During this period hundreds of other people died due to cruel conditions in prisons and concentration camps such as the uranium mine in Jáchymov.

During the presidency of Antonín Zápotocký (1953–1957), 94 people were executed. That figure fell to 87 people during Antonín Novotný's presidency (1957–1968), 14 people during the presidency of Ludvík Svoboda (1968–1975, including a period during which Prime Minister Lubomír Štrougal acted as President during Svoboda's illness), and then to 38 people during that of Gustáv Husák (1975–1989).

From 1954 to 1968 all executions were carried out in Pankrác Prison, Prague; after 1968 some took place in Bratislava. In 1956 the number of crimes punishable by death was reduced and mandatory review of sentences was introduced. In 1961 a law made the conditions for capital punishment more strict, with only especially brutal murders punishable by death.

The last execution in Czechoslovakia took place on 8 June 1989, when Štefan Svitek was hanged in Bratislava prison for triple murder; in today's Czech Republic the last executed person was Vladimír Lulek, hanged on 2 February 1989 in Pankrác Prison for murder of his wife and four children. The last person sentenced to death was Zdeněk Vocásek, but his sentence was changed to life imprisonment in 1990.
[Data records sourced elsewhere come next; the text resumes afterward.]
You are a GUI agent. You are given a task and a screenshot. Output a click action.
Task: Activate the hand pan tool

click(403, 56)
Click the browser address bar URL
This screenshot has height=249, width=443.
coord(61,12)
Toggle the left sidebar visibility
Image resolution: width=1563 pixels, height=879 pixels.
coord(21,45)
=== Abolition of capital punishment ===
Soon after the Communist party fell from power in 1989 the new president Václav Havel pushed the abolition of capital punishment through parliament. A May 1990 criminal law reform replaced capital punishment with life imprisonment. Furthermore, in January 1991 capital punishment became prohibited by the Charter of Fundamental Rights and Freedoms, which became part of the Czechoslovak constitutional law and since the dissolution of Czechoslovakia remains part of the Czech constitutional law. The practice became further prohibited when the Czech Republic joined the Council of Europe in 1993 and the European Union in 2004.

==Public opinion==
A 2008 poll found that over 60 percent of those questioned said they thought the death penalty should be reintroduced. In 2007 it was 58%.

However, a 2019 poll showed that support for the death penalty was declining, with 50 percent of Czechs saying they would like the death penalty to be reintroduced, while 41 percent were against the reintroduction. A 2023 poll has shown that 51% of Czechs were against the death penalty, 42% supported it and 7% were unsure or undecided.

A 2025 poll found that 52% of respondents supported the death penalty, 45% opposed it and 3% were undecided, reversing the recent trend of increased opposition to the death penalty.